Collaboratrice scolastica indagata per non aver impedito maltrattamenti sui minori di una scuola d’infanzia: la Corte di Cassazione ha rinviato la causa al giudice di merito per valutare l’applicabilità nei suoi confronti della misura degli arresti domiciliari

La vicenda

Il Gip del Tribunale di Lamezia Terme aveva disposto la misura degli arresti domiciliari a carico di una collaboratrice scolastica indagata per maltrattamenti nei confronti degli allievi di una scuola di infanzia.

La donna rispondeva del reato ascritto per non aver impedito le condotte di maltrattamento poste in essere da una maestra e per aver ella stessa percosso i bambini, urlato contro di loro, nonché per averli derisi e costretti a mangiare.

Il Tribunale del riesame di Catanzaro annullava poi l’ordinanza, ritenendo che non vi fosse stato alcun maltrattamento ai danni dei minori; al massimo le condotte contestate erano qualificabili come forme di violenza lieve, nel senso che le uniche azioni che avrebbero potuto travalicare il limite della lieve entità erano rappresentate dagli “strattoni” e da un singolo episodio di uno schiaffo alla nuca di un bambino; per il resto si trattava di comportamenti “rientranti in metodi educativi, sebbene obsoleti”, ma privi di rilevanza penale.

Il giudice cautelare riqualificava pertanto il reato contestato alla collaboratrice scolastica in quello di abuso dei mezzi di correzione, che comunque, non giustificava l’adozione della misura degli arresti domiciliari nei suoi confronti.

Il giudizio di legittimità

La Corte di Cassazione ha da tempo specificato quali sono i canoni valutativi cui il giudice di merito deve attenersi nel distinguere la condotta di maltrattamenti da quella di abuso di mezzi di correzione. Si tratta di comportamenti non isolati, ma ripetuti nei confronti di alunni che eccedono palesemente la finalità educativa e superano i limiti dell’uso dei mezzi di correzione.

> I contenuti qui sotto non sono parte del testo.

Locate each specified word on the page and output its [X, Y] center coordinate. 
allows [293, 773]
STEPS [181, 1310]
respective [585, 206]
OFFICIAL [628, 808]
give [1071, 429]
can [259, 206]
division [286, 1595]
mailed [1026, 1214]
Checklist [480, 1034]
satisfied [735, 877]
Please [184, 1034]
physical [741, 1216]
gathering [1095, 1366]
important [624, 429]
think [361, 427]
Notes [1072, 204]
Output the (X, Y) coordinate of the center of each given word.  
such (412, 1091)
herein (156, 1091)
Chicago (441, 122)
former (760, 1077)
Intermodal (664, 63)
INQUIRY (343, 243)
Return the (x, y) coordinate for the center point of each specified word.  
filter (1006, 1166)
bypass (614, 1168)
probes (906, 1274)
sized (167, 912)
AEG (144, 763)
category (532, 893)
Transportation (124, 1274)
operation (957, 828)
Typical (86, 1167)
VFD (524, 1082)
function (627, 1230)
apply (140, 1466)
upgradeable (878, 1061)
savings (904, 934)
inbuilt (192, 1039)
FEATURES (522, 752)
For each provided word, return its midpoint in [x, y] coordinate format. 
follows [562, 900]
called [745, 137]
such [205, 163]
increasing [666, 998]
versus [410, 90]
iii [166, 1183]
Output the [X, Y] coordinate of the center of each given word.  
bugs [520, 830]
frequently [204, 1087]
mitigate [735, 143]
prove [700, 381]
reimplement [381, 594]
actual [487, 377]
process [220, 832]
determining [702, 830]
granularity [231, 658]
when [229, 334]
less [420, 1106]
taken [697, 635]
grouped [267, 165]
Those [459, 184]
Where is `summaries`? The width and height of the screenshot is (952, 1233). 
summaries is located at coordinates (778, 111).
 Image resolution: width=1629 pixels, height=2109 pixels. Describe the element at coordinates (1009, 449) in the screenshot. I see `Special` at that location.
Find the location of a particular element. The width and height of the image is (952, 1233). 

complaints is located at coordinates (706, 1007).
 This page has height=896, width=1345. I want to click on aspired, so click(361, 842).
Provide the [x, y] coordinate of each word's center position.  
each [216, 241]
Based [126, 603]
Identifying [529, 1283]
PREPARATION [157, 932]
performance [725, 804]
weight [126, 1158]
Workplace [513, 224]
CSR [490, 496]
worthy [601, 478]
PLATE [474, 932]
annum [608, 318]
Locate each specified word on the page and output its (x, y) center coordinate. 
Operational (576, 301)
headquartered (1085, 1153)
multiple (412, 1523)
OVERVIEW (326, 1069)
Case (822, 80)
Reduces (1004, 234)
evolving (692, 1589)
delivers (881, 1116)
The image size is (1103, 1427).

L’uso sistematico della violenza – hanno affermato gli Ermellini – quale ordinario trattamento del minore affidato, anche lì dove fosse sostenuto da animus corrigendi, non può rientrare nell’ambito della fattispecie di abuso di mezzi di correzione, ma concretizza sotto il profilo oggettivo e soggettivo gli estremi del più grave delitto di maltrattamenti.

Dalle intercettazioni ambientali e dalle videoregistrazioni era emerso che l’insegnante fosse solita schiaffeggiare i bambini sul viso, sulla nuca, sulle mani e sul fondo schiena, offenderli, sbattere l’asta di legno sulla cattedra al fine di zittirli, o punirli costringendoli a stare seduti immobili e in silenzio su una panca per trenta, quaranta minuti; ma mai l’indagata si era adoperata a impedire il perpetrarsi di simili condotte.

La decisione

Con riguardo al requisito della abitualità e all’elemento soggettivo, ritenuti insussistenti dal Tribunale del riesame in ragione della “variabilità” della persona offesa, i giudici della Suprema Corte hanno osservato che la contestazione riguardava atti di maltrattamento posti in essere in danno di minori affidati alle insegnanti nell’ambito di una specifica classe dell’istituto di istruzione; sicché, a prescindere dall’eventuale assenza di specifiche condotte violente, restava il fatto che tali comportamenti fossero in grado di determinare in tutti i bambini della scuola un grave stato di soggezione psicologica in relazione al quale il Tribunale non aveva apprestato un’adeguata motivazione.

È stata invece, ritenuta illogica l’ordinanza impugnata nella parte in cui aveva affermato la lieve entità di alcune condotte in termini assoluti senza rapportarle alle età delle vittime e a quanto riferito dai genitori in ordine alle ansie, alle paure e ai timori dei figli. In altre parole, per i giudici della Suprema Corte, il Tribunale del riesame non si era preoccupato di calare gli elementi sopra citati all’interno del contesto storico-fattuale.